Citigroup announced it may fire as many as 50,000 employees. Hidden amid Citigroup's perceived savings is the cost of managing to shut down access to as many as 1 million accounts, user names and passwords that falls on the IT department. Managing that process effectively can be the difference between a data breach and peace of mind.
More than 50,000 layoffs at Citigroup; plans for as many as 6,000 at Sun Microsystems. With the current state of the economy, many companies are going to be faced with the prospect of managing the retirement of numerous accounts.
While it sounds simple enough, a study by eMediaUSA released earlier this year found 27 percent of respondents had more than 20 orphaned accounts within their organization. The survey, which was commissioned by Symark, also revealed it took many of the respondents more than three days to terminate an account after an employee or contractor left. Twelve percent said it took more than a month.
As the breach at LendingTree this year illustrated, the presence of such accounts can pose a serious security risk. In that case, former employees helped mortgage lenders gain access to confidential information through orphaned accounts. Such behavior may not be as rare as we want to believe-a Cisco-sponsored survey of 2,000 employees and IT professionals released this month revealed one in 10 end users had either stolen technology, accessed someone else's computer and stolen information and sold it, or known of co-workers who did.
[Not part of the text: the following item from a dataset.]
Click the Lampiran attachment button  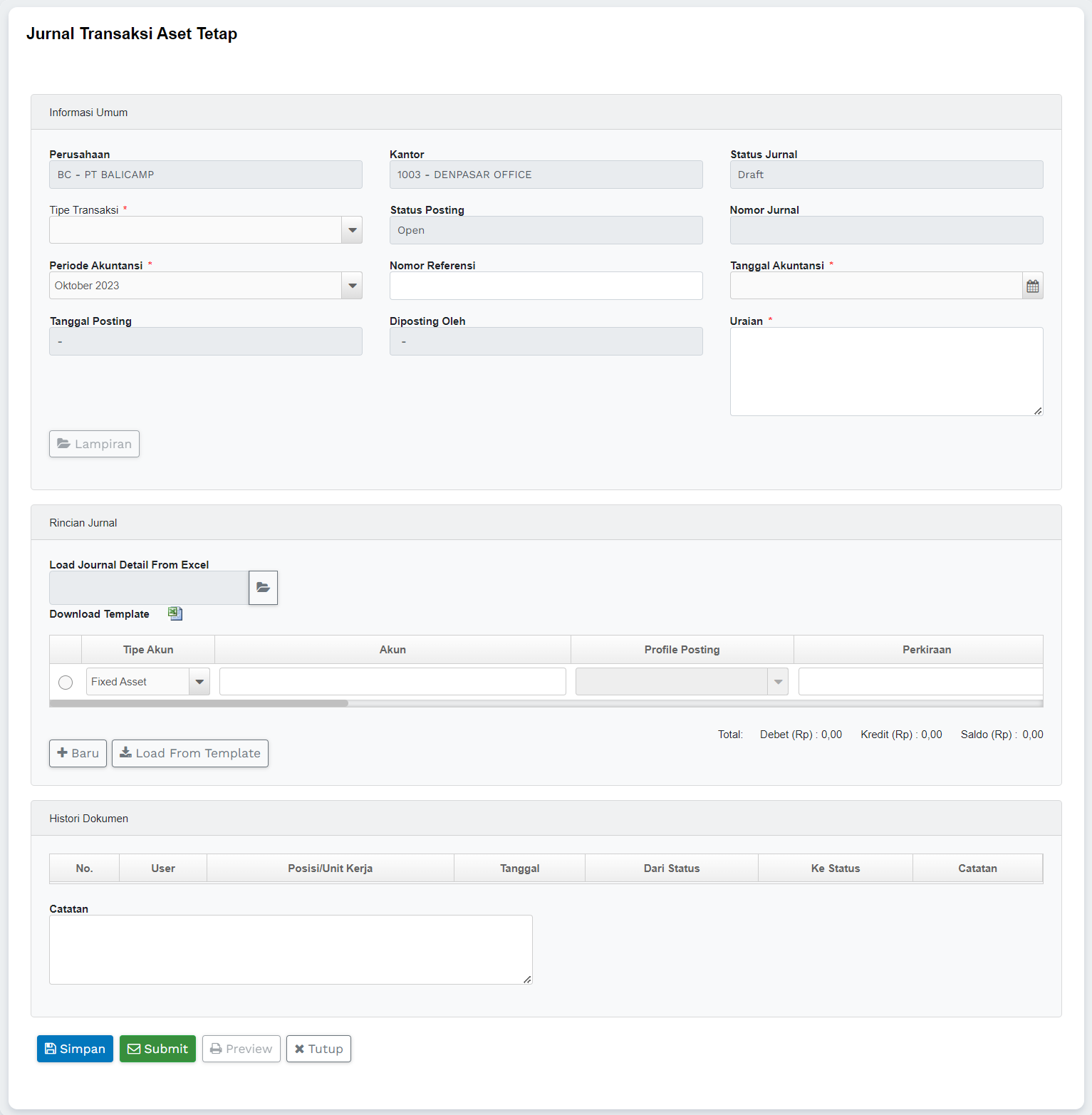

Add up these facts, and you're left with the importance of managing the retirement of user accounts effectively. At Thrivent Financial for Lutherans, a financial services organization based in Minneapolis and Appleton, Wis., the process begins when the human resources department is notified that an employee has been terminated.
"The responsibility to terminate access falls on the line manager," explained Craig Cooper, senior project manager at Thrivent. "When HR receives a termination notice, our IDM [identity management] solution automatically terminates accounts and removes them from the target systems. This process is used for tracking employees and non-employees. If the manager does not terminate the account, the employee is still on the payroll."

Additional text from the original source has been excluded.